Too bad it was only a weekly (Friday night) show, because things had calmed down considerably by the time of the post-crash episode.
I was attending the Naval Postgraduate School when this happened, along with about 500 other peers of my age & income. Aside from college, it was the only duty station where everyone was about the same demographic.
On Tuesday the 20th, the campus was a ghost town. More of our fellow students were showing up by Friday and explaining what they'd been doing. It turned out that a few people had been licking their wounds (and wondering what to do next) while most of the rest were frantically scrabbling behind sofa cushions for more money to buy shares on sale. This was back in the day when "buying shares" meant that you had to wire funds to your brokerage and then spend the entire day literally "dialing for dollars" to place your buy orders, getting constant busy signals and long hold queues, and paying hundred of dollars in commissions. One courageous guy even talked about using something called "margin" and taking out a second mortgage on his home.
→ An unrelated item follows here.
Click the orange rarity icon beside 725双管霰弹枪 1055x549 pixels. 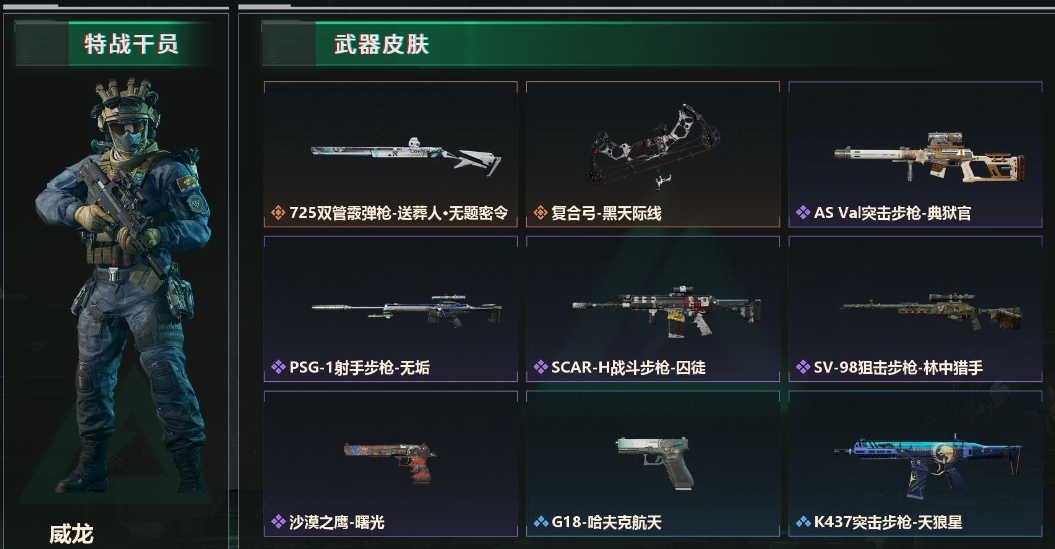(x=278, y=213)
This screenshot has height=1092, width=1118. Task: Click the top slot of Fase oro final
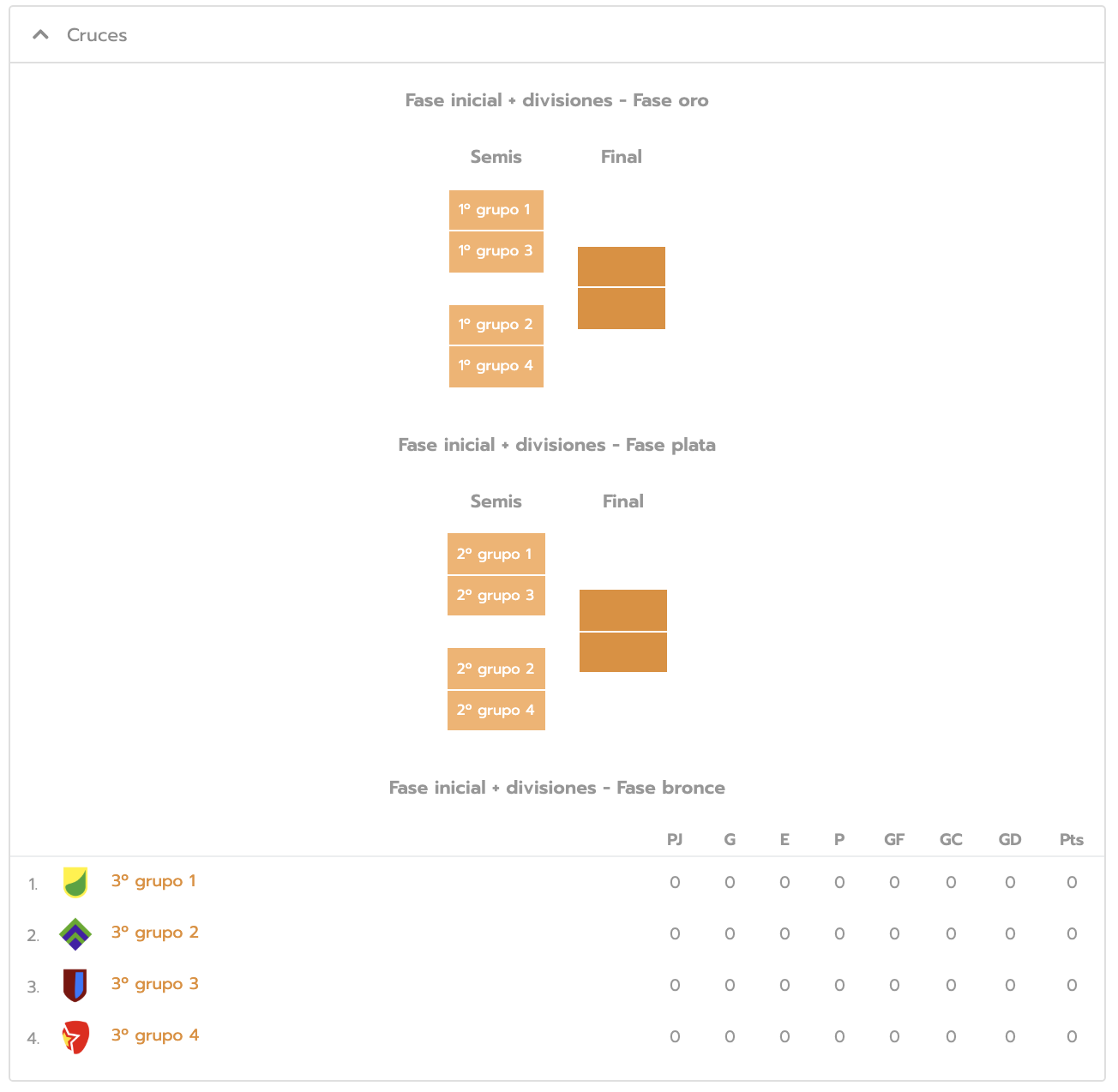pyautogui.click(x=622, y=267)
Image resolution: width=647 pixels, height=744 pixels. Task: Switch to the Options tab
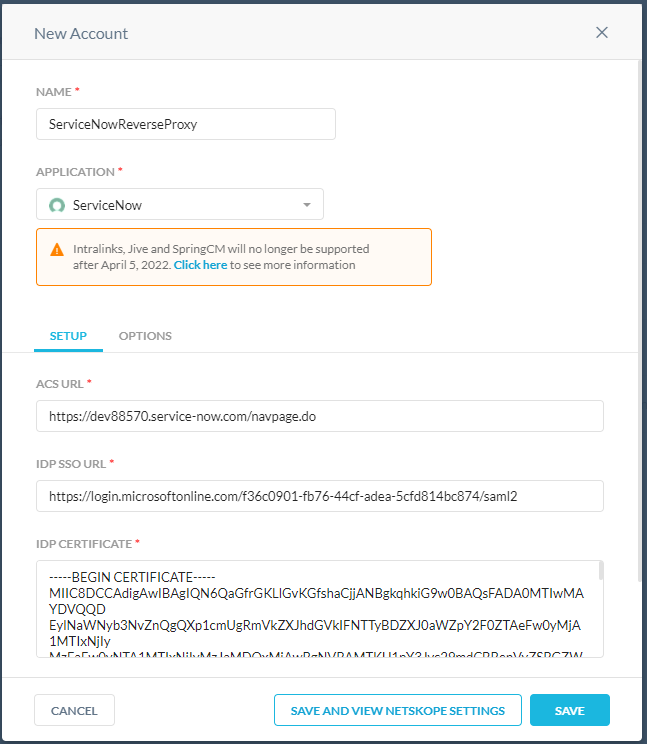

A (very) few were skeptical and buying gold. After all, the market had been going up almost constantly for five years. It was supposed to crash again any day now, and then it'd return to its "normal" behavior of 1966-1982. Because, after all, bull markets never last that long. You could look at the charts and see exactly what was about to happen. Everybody knew that stocks were dead.
A couple of nuts (mostly financial-management majors who couldn't handle engineering) were buying shares of a hot new stock called Micro-Soft. We computer engineering guys had been working with one of their products called "Windows 1.0", and it was a freakin' disaster. We were hot stuff with our Silicon Graphics machines, and when we couldn't get time on one of those then we time-shared on our department's VMS VAX. Who could beat that horsepower?!? But Apple IIs were great, everyone was saving up to buy a Mac, and they were a lot more fun than those loser IBM PCs.
Good times, good times.
In early November my spouse and I cashed in all our CDs and other oddball investments (like birthday-present EE bonds and Israeli bonds) and plunked it all into Fidelity equity mutual funds (with a 2% sales charge). That paid off very nicely, and we kept DCA'ing for the next 14 years.